Adam clava la mirada en mí. No es necesario qué lo analice demasiado porque puedo ver en su expresión que todo esto lo ha llevado a aquellos días cuando nos dijeron que casarnos era lo mejor. Y lo sé, porque yo estoy pensando justo lo mismo.
Nos quedamos en silencio por un par de minutos, mientras creo, analizamos la situación del pasado, hasta que él suspira de una forma larga y pesada, clavando la mirada en mí.
“¿Te obligaron a aceptar?”, pregunta.
“No, nadie me obligó.
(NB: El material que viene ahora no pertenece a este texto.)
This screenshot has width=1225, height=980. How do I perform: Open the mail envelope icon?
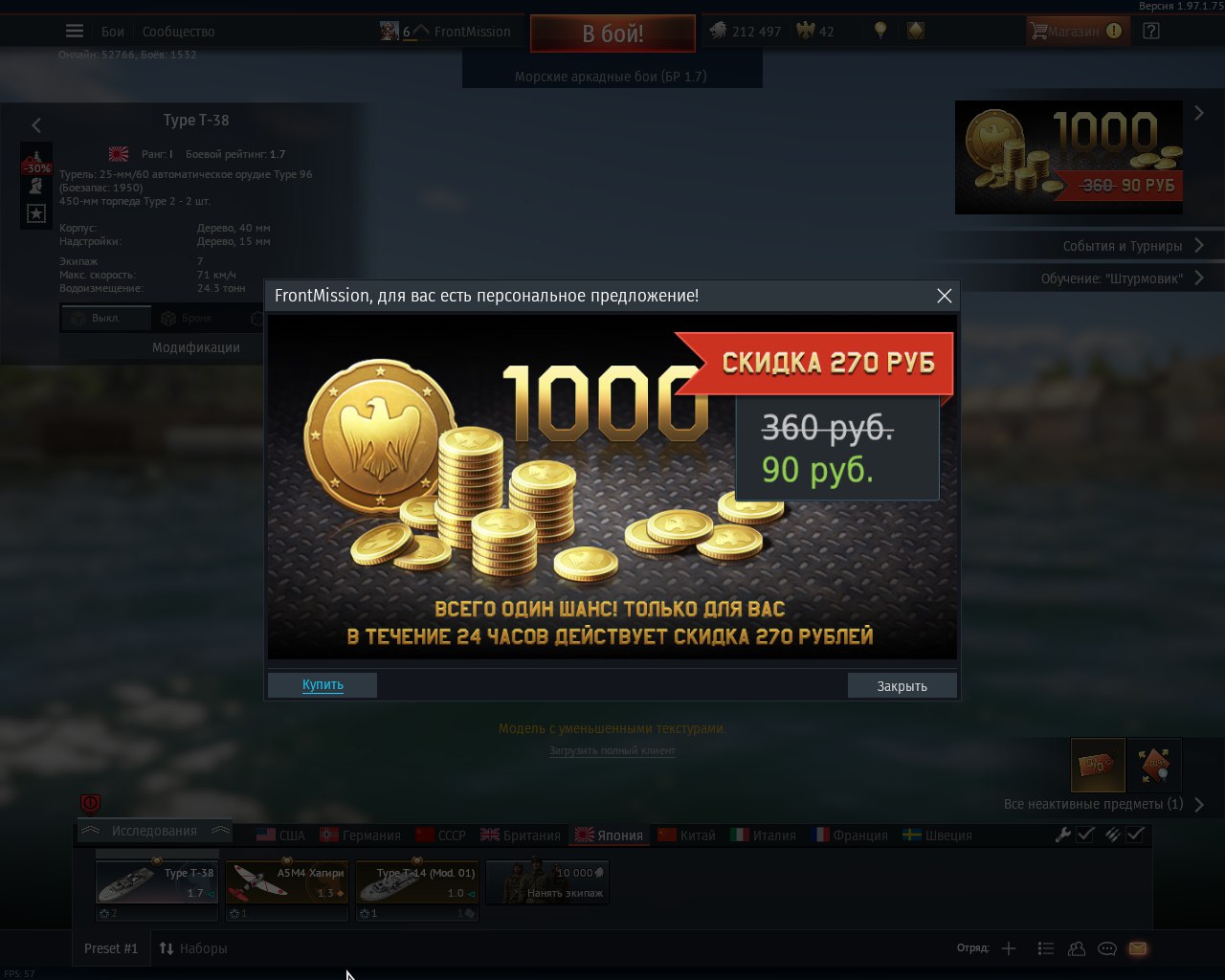click(x=1137, y=948)
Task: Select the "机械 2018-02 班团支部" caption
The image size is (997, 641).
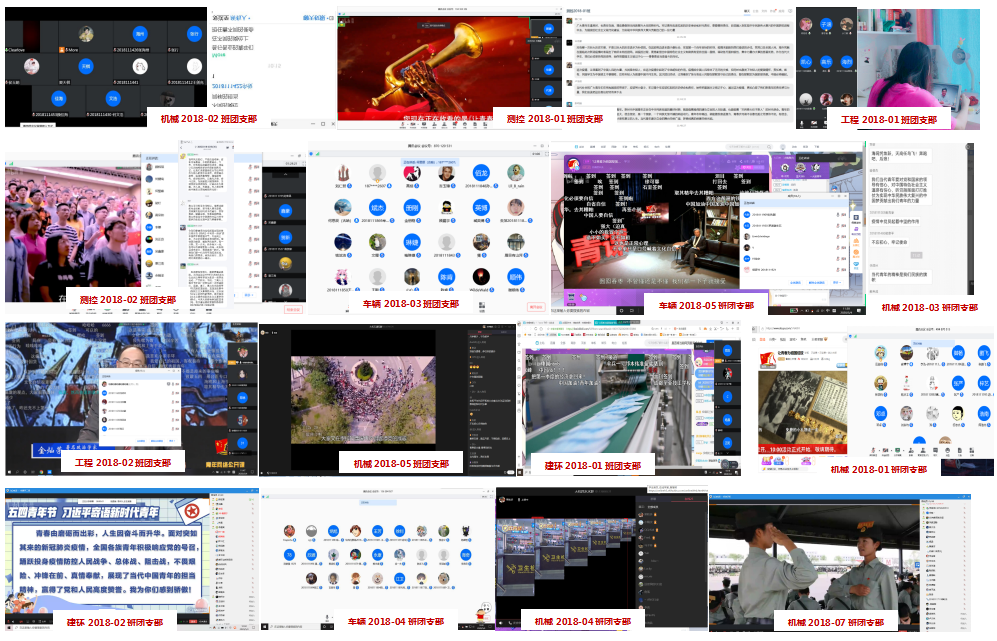Action: [x=208, y=118]
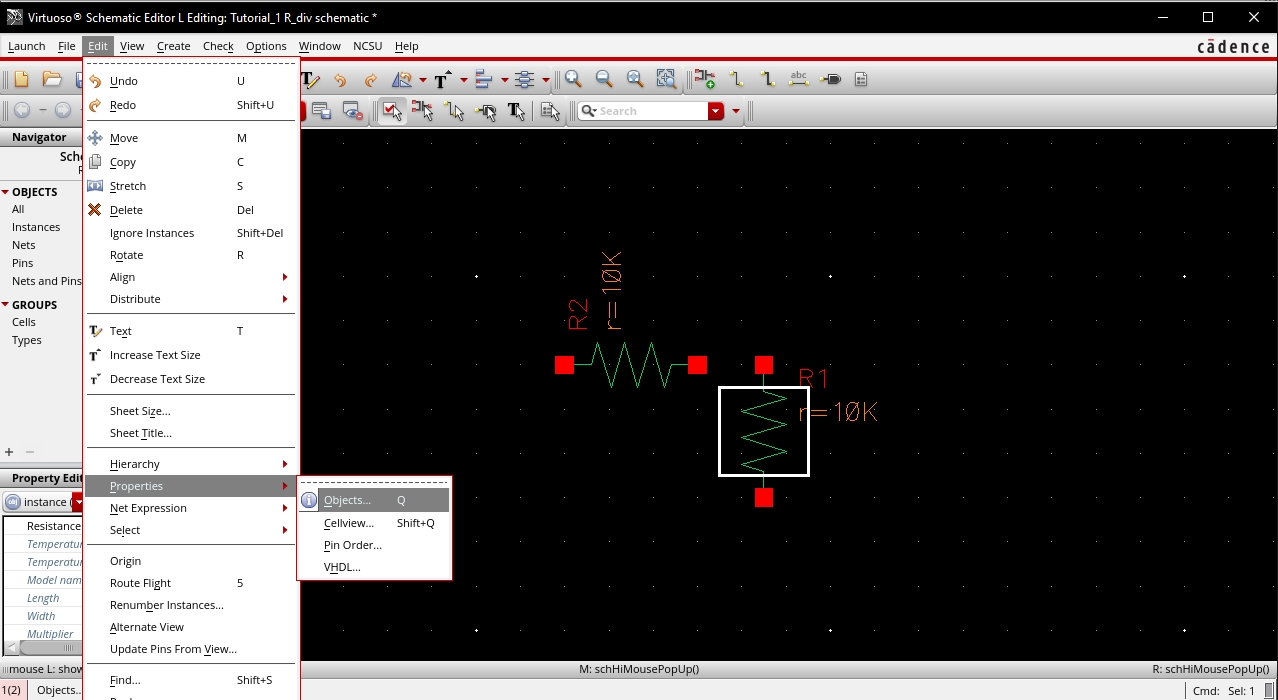Viewport: 1278px width, 700px height.
Task: Click the New file icon in toolbar
Action: point(21,80)
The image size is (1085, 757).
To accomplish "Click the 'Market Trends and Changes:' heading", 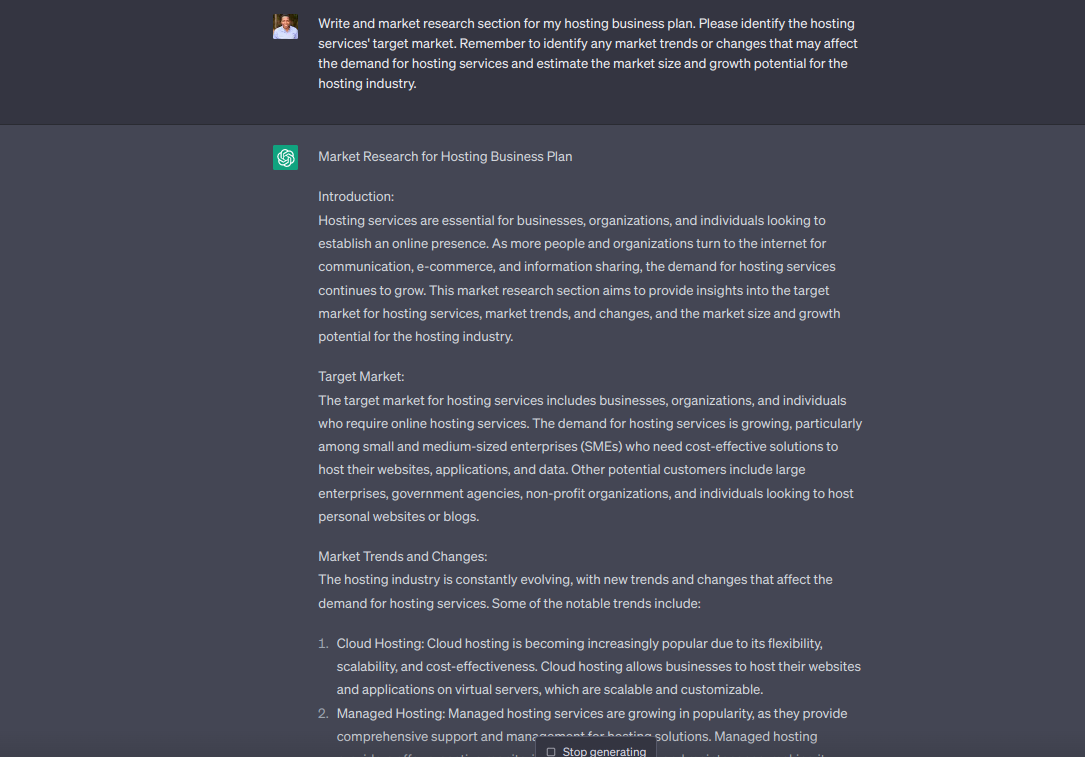I will [403, 556].
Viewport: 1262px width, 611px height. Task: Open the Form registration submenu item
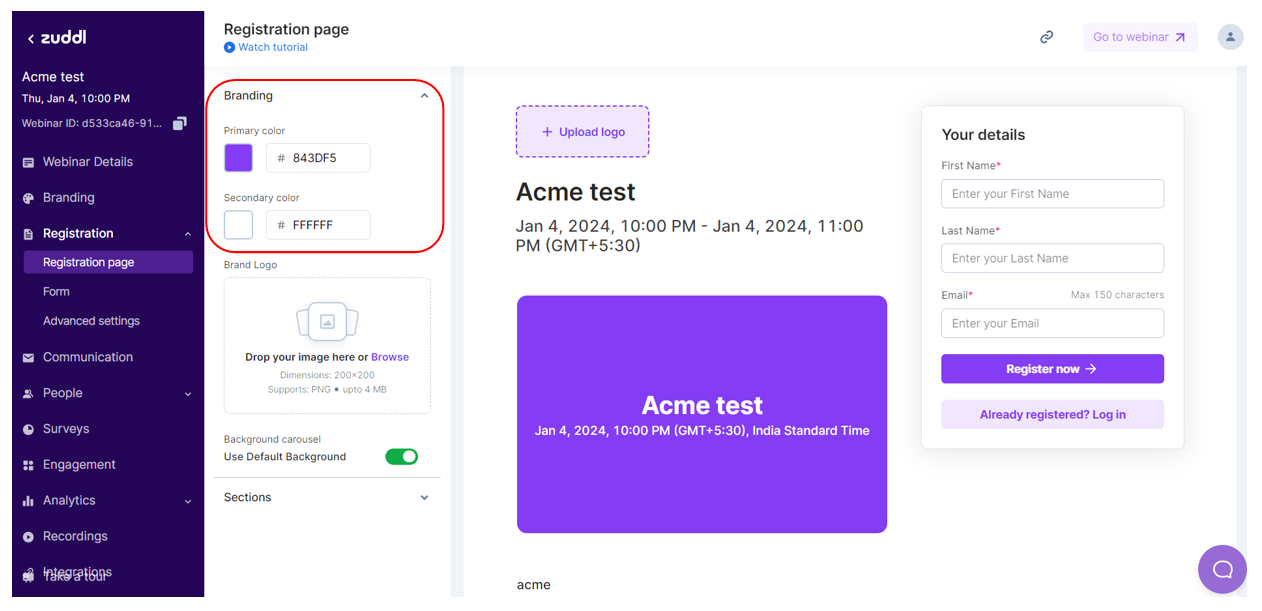coord(57,292)
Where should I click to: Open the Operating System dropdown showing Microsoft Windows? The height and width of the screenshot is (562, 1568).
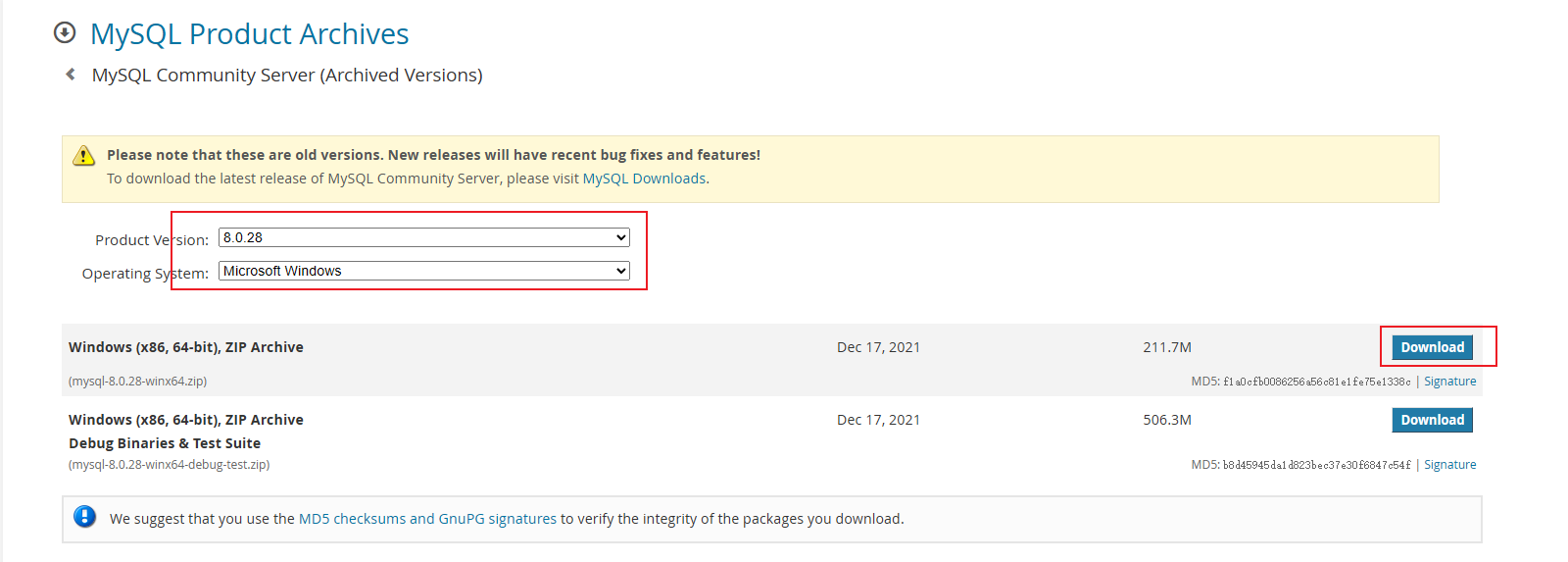tap(424, 271)
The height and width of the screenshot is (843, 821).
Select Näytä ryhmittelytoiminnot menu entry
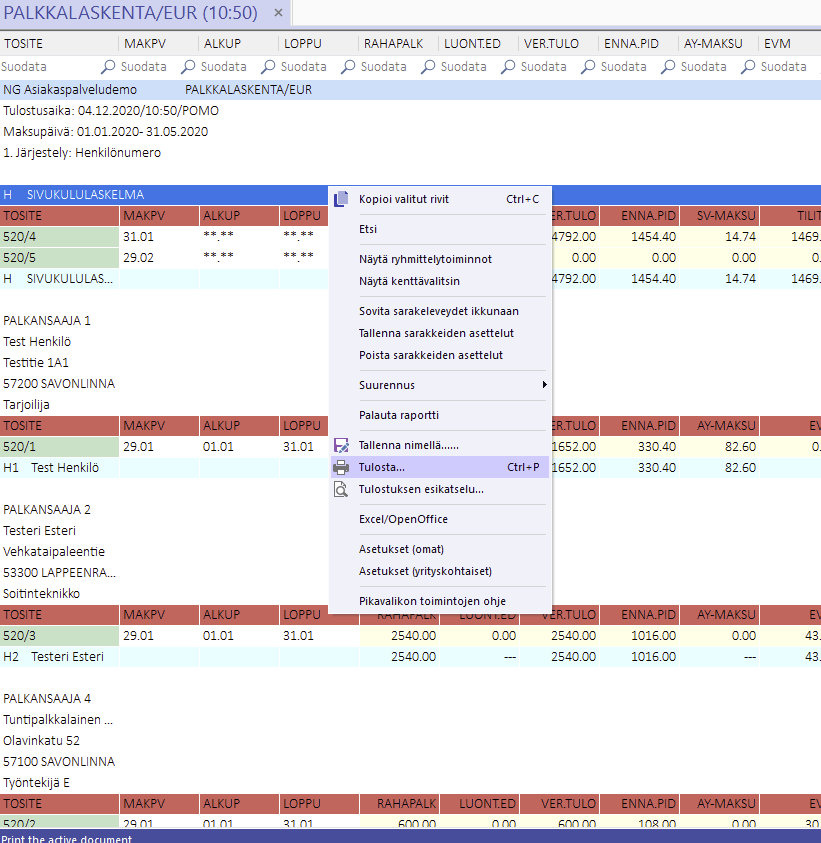425,259
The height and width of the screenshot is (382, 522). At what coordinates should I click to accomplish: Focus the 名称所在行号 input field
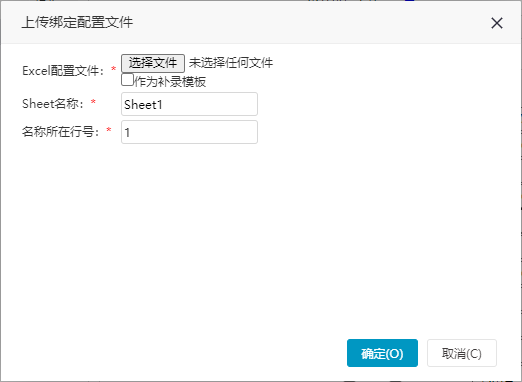(189, 132)
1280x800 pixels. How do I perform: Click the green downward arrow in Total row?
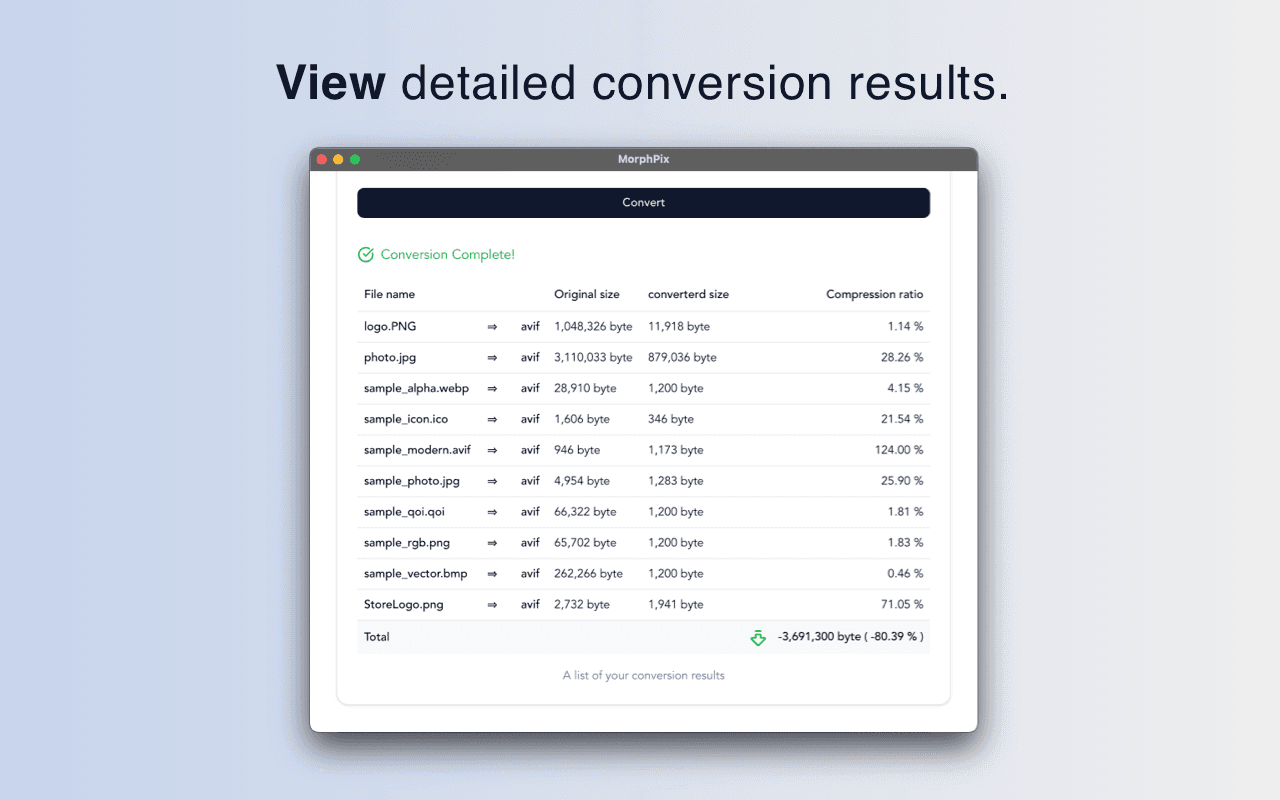tap(758, 637)
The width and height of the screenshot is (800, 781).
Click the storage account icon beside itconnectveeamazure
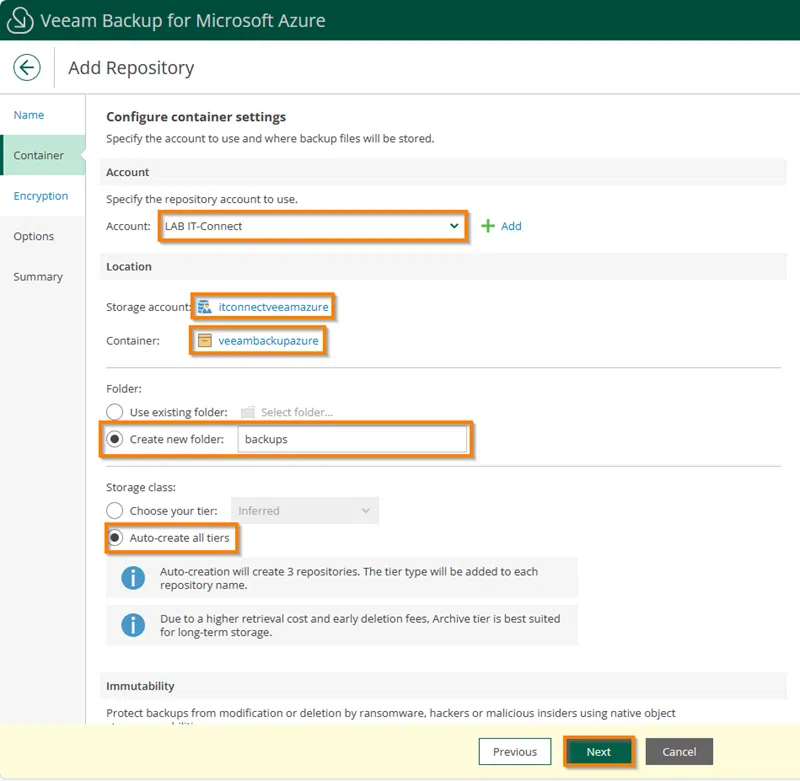click(205, 307)
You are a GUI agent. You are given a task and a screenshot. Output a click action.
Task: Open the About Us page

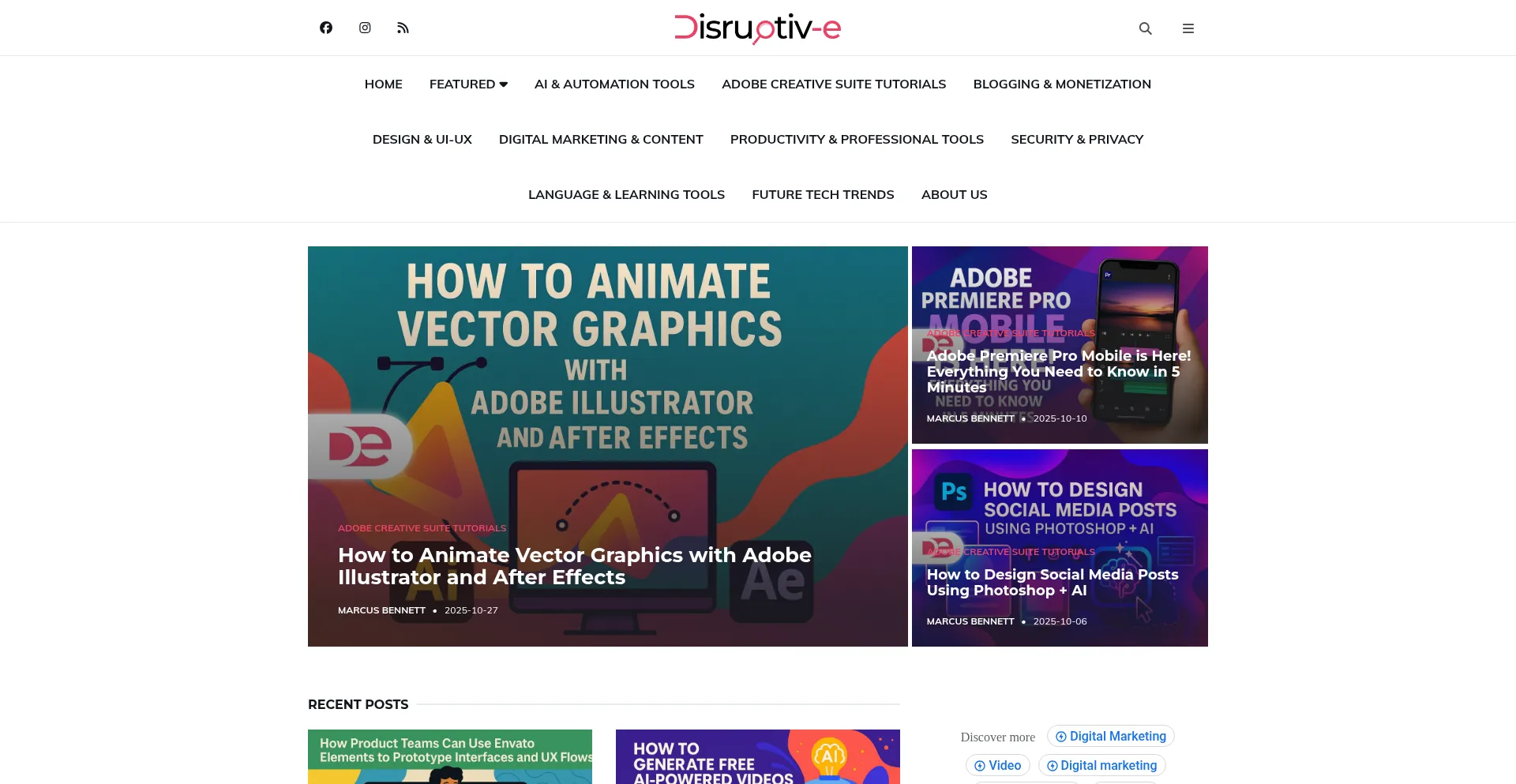pyautogui.click(x=954, y=194)
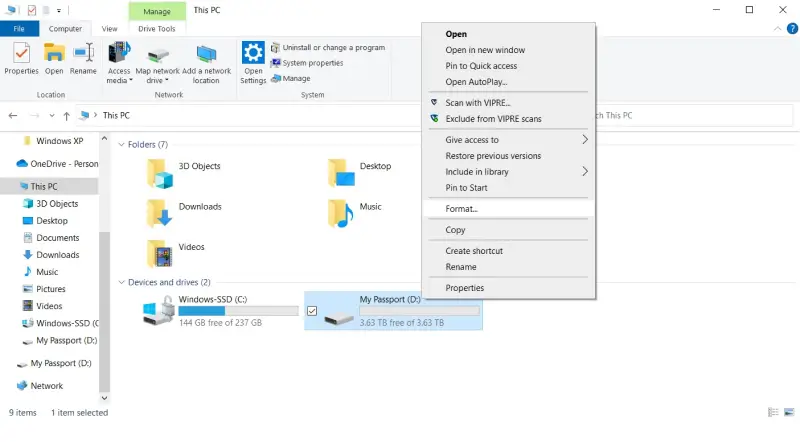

Yo… me enamoré de ti cuando nos dimos ese primer beso. Desde entonces, supe que no quería nada más que a ti y fue una bendición cuando te propusiste”, sacudo la cabeza.
Cierra los ojos, como si el recuerdo le doliera.
“Mi madre hizo una celebración conmigo. La noche en que perdí mi virginidad contigo, tuve que contarle para que me diera permiso de tomar la píldora y… tuve que tomarla a escondidas”, murmuro, llena de vergüenza.
“¿Por qué? Usé condón, eso recuerdo claro”, Adam frunce el ceño.
“Sí, lo sé, pero era nueva en esto del se%o y no quería tener un bebé, pero fue la primera pregunta que ella me hizo, si había alguna posibilidad de que quedara embarazada para que no tomara la píldora”, le digo.